Other companies have been launched specifically to bring the advantages of cloud computing to scientists and engineers. SimScale is a relatively recent spin-out from the Technical University in Munich. Founded as an engineering consultancy company, with a focus on numerical simulation, in 2010, SimScale has now developed its browser-based CAE platform. According to its managing director, David Heiny, it sees itself as a native cloud provider. ‘Our target customers are people completely new to simulation,’ he said.
Part of the reason for the relatively slow uptake in cloud computing by science and engineering companies, according to Oliver Tennert, director of technology management at Transtec, is that it is only comparatively recently that such simulation tools and other advances – for example, those that make remote visualisation possible – have become available.

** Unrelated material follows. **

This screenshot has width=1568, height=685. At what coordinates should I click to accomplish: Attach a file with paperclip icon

As in so much of high-performance computing, where uptake depends on ISVs developing end-user application software that engineers and scientists find easy to use without having to turn to specialists in parallel programming, so Tennert’s analysis seemed to extend this point to technical computing in the cloud. Intel’s Stephan Gillich endorsed the point that ease of use was an issue across the whole of simulation and not unique to the cloud. Thomas Goepel, from HP, remarked that HPC was still not the ‘killer app’ for innovation and economic growth because of its complexity, a shortage of skills, limited scalability of existing software and high cost of hardware. ‘When we looked at the cloud,’ he said, ‘these issues were the same.’
Despite David Pellerin’s assurances that cloud providers were giving their customers added value, ease of use featured as a major issue in widespread adoption of the cloud. Wim Slagter, from Ansys, pointed out that small and medium-sized companies perceive different barriers from those recognised by the big companies – and ease of use was foremost among them.

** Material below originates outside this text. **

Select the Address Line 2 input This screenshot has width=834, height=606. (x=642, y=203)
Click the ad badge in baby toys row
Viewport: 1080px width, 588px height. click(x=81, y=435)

It was therefore a good call by the conference organisers to dedicate a specific session to the concerns and interests of the ISVs because, if this analysis holds good, then the advent of ISVs, such as the ones featured in that session of the conference, who are interested in reaching out to end-user scientists and engineers through the cloud can only accelerate the uptake of the cloud.
At a fundamental level, there are two clouds. Michael Feldman of intersect360 Research pointed out that his company’s data indicated that only one third of cloud-related spending in high-performance computing is in the public cloud; some two thirds is on private clouds. His point was echoed by Transtec’s Tennert: ‘We help customers build up their own private cloud and have not made the leap to public clouds. Moving customers into the public cloud means that the customers have to trust that their data will be safe.’ High-performance computing constitutes a vital part of the data chain for many companies, he continued, which is why there is an issue for them in letting the data off their premises. Gaier, from Nice, pointed out that there is no standard process to access the cloud through company firewalls, so connectivity is itself difficult. In the words of Ansys’s Wim Slagter: ‘One size does not fit all,’ when it comes to cloud deployment.
However, SimScale’s Heiny thought the issue was more about perception than reality: ‘What we see is the diffuse fear of users about putting the data up there – the fear of the risk.’ But even though he thinks ‘technically, everything is there for security,’ he conceded that ‘supercritical data will never be transferred to the cloud.’